Here is a list of the most common food additives in protein powder:
acacia gum, acesulfame potassium, artificial flavors, aspartame, carrageenan, cellulose gum, dextrin, dextrose, erythritol, gellan gum, guar gum, gum arabic, inulin, locust bean gum, “natural” flavors*, maltodextrin, rice syrup solids, soy lecithin, silica, sucralose, sunflower lecithin, xanthan gum, xylitol
When it comes to identifying food additives, go with your gut. 😉 As a rule of thumb, they are the ingredients that you cannot pronounce. Food additives are not the only thing to look out for when buying protein powder, however. There are several other ingredients that can upset your stomach.
egg whites, coconut, cocoa, monk fruit
Protein Matrix Comprised of (Whey Protein Concentrate, Whey Protein Isolate, Calcium Caseinate, Micellar Casein, Milk Protein Isolate, Egg Albumen, Glutamine Peptides), Polydextrose, Sunflower Creamer (Sunflower Oil, Corn Syrup Solids, Sodium Caseinate, Mono- and Diglycerides, Dipotassium Phosphate, Tricalcium Phosphate, Soy Lecithin, Tocopherols), Natural and Artificial Flavor, MCT Powder (Medium Chain Triglycerides, Nonfat Dry Milk, Disodium Phosphate, Silicon Dioxide), Lecithin, Cellulose Gum, Salt, Yellow 5, Sucralose, Acesulfame Potassium, Papain, Bromelain.

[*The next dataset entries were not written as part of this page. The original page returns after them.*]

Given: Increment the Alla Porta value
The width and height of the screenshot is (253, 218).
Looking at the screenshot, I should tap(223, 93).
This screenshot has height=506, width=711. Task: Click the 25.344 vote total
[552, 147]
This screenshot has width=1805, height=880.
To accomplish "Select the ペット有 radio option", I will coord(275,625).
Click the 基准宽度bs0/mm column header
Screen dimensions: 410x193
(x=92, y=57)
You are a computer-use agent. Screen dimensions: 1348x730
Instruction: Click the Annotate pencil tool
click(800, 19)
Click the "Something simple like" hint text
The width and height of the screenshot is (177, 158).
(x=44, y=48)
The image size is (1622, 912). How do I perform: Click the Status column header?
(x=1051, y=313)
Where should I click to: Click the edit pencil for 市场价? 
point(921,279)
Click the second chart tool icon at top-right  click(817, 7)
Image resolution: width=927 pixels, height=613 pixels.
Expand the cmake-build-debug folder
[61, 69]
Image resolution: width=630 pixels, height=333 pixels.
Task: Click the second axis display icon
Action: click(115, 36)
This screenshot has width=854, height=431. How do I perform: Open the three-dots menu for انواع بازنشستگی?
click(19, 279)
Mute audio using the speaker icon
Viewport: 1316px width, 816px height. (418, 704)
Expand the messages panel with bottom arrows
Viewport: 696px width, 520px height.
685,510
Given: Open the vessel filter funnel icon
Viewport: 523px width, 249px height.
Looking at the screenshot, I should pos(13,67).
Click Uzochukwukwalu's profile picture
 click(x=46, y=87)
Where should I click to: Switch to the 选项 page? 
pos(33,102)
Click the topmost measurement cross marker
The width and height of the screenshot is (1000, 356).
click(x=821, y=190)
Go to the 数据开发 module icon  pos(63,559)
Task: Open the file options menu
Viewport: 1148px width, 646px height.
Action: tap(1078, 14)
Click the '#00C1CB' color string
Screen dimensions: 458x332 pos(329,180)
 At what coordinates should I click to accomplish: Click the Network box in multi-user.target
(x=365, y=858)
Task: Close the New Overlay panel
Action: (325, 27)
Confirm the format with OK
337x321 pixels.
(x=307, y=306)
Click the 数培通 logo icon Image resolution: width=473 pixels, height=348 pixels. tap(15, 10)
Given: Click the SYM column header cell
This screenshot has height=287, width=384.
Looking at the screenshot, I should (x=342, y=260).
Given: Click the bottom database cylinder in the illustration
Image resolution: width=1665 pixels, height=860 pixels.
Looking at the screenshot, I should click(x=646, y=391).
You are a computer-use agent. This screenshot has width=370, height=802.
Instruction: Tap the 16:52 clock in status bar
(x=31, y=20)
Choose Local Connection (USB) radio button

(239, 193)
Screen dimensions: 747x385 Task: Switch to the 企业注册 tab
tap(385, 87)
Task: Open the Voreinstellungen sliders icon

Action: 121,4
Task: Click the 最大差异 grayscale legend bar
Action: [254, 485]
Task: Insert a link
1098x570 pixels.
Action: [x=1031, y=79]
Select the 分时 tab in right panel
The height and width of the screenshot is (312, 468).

*This is the actual ingredient list of one of the best-selling protein powders in the United States.
Egg whites are dairy-free. Dairy-based proteins like whey can casein are byproducts of cheese and yogurt production. They are known to cause digestive issues, especially for people with lactose intolerance and irritable bowel syndrome (IBS). Over one in three Americans are lactose intolerant, and the prevalence of IBS is somewhere between 10 and 15 percent in the United States. It follows that you may be lactose intolerant or have IBS and not even know it.
Irritable bowel syndrome (IBS) is a poorly understood condition, and it is unclear why dairy triggers symptoms. Lactose intolerance, on the other hand, is clearly understood. People with lactose intolerance are unable to fully digest lactose, the sugar in dairy. As you just learned, partially digested food feeds the bacteria in your gut, which produce gas.
It is important to acknowledge that some people will advise against egg whites on the keto diet because egg whites are low fat. Although this is true, our flavored protein powders are not low fat. This is because we blend our egg whites with dried coconut meat, which has both fat and fiber.
This content is not intended to be a substitute for professional medical advice, diagnosis, or treatment.